Technical Abstract: Previously, we had characterized a phenotypic anomaly in cattle termed 'proinflammatory hyper-responsiveness' where the plasma tumor necrosis factor-a and metabolic responses to repeated endotoxin (LPS) challenge failed to downregulate the tolerance response. In the present study we used normal (N) and hyper-responsive (HR) cattle to investigate the extent to which aberrant caveolar-based 3'phenolic nitration of the activation epitope of JAK-2 (1007Y-1008Y) might contribute to the metabolic impairment observed, in particular, in the uncoupling of GH regulation of IGF-1. We challenged N and HR cattle with a single bolus injection of LPS (E. coli 055:B5, 2.5 microgram/kg, iv) and harvested liver tissue by transcutaneous biopsy at 0, 7, or 24 h relative to the challenge. Dual label confocal immunohistochemistry (nitro-JAK-2) and in situ hybridization (IGF-1 mRNA) coupled with quantitative digital image analysis were used to measure the relative increase in nitrated JAK-2 in association with decreased presentation of IGF-1 mRNA. Using a cell-by-cell analysis, we demonstrated an overall (P<0.03) inverse relationship between the increase in epitope-specific JAK-2 nitration after LPS and the decrease in IGF-1 mRNA. The increase in 1007Y-1008Y-specific JAK-2 nitration occurred sooner and to a greater extent (P<0.02) in HR compared to N. Furthermore, the decrease in cellular IGF-1 mRNA pixel content also occurred earlier in HR and continued to be depressed through the 24 h sampling in contrast to the return to normal levels observed in N. In a second phase of the study, synthesized nitrated and phosphorylated analogs of a 20 amino acid region spanning the 1007Y-1008Y activation epitope were subjected to high field magnetic resonance analysis to determine a potential effect of nitration on the ability for this region to be phosphorylation activated.
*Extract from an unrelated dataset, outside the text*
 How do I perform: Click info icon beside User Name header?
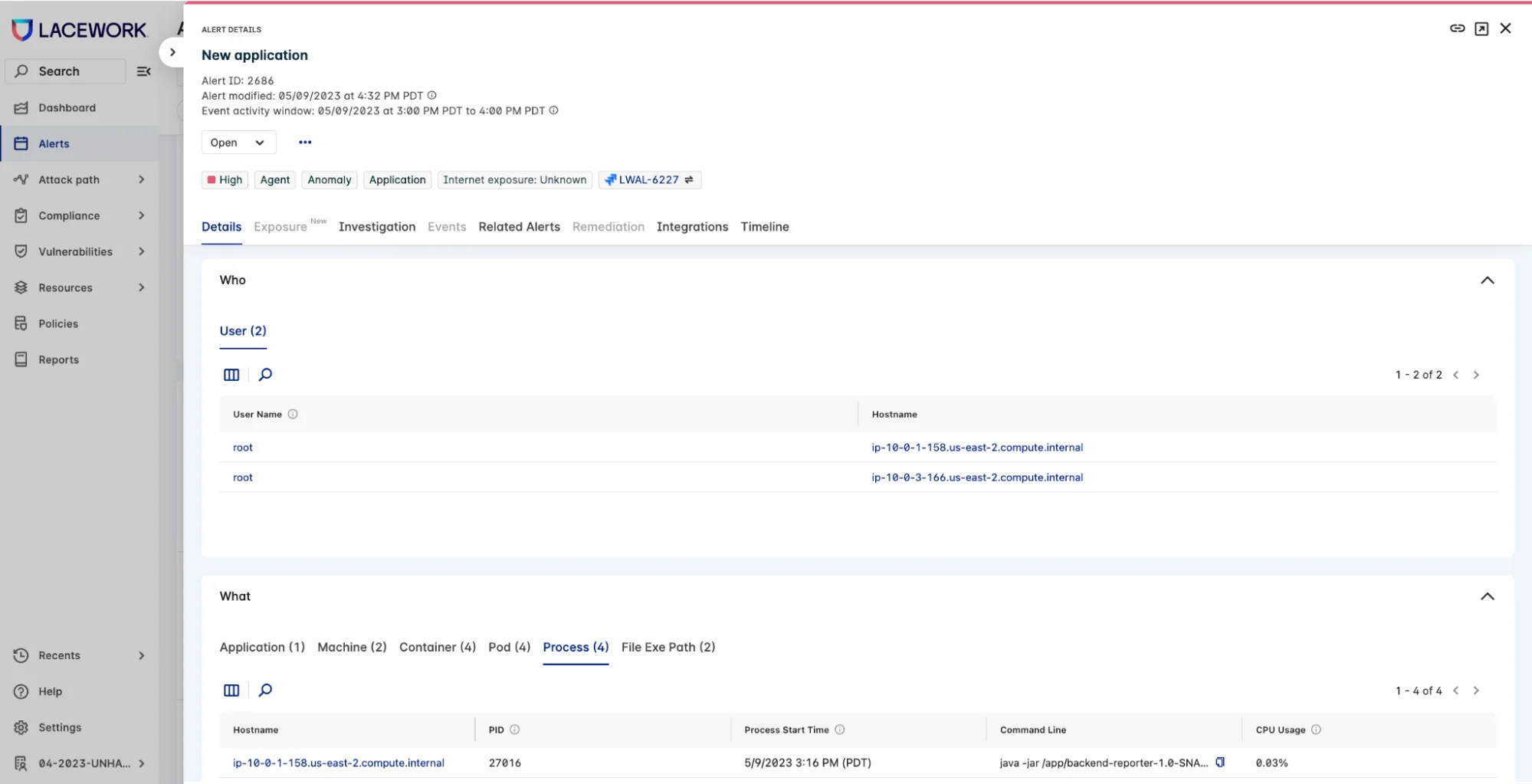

Analytical results indicated that nitration at either tyrosine 3' position destabilized the hydroxyl interaction with the carboxyls of sterically positioned glutamic and aspartic acids preventing needed rotation of the hydrophobic core. In addition, the 3' nitration physically impaired the possible localization of the phosphate group at the -ortho position due to the spatial volume of the nitrate. The data suggest that tyrosine nitration of JAK-2 may play a role in proinflammatory metabolic impairment by altering the signal transduction potential of critical signaling proteins.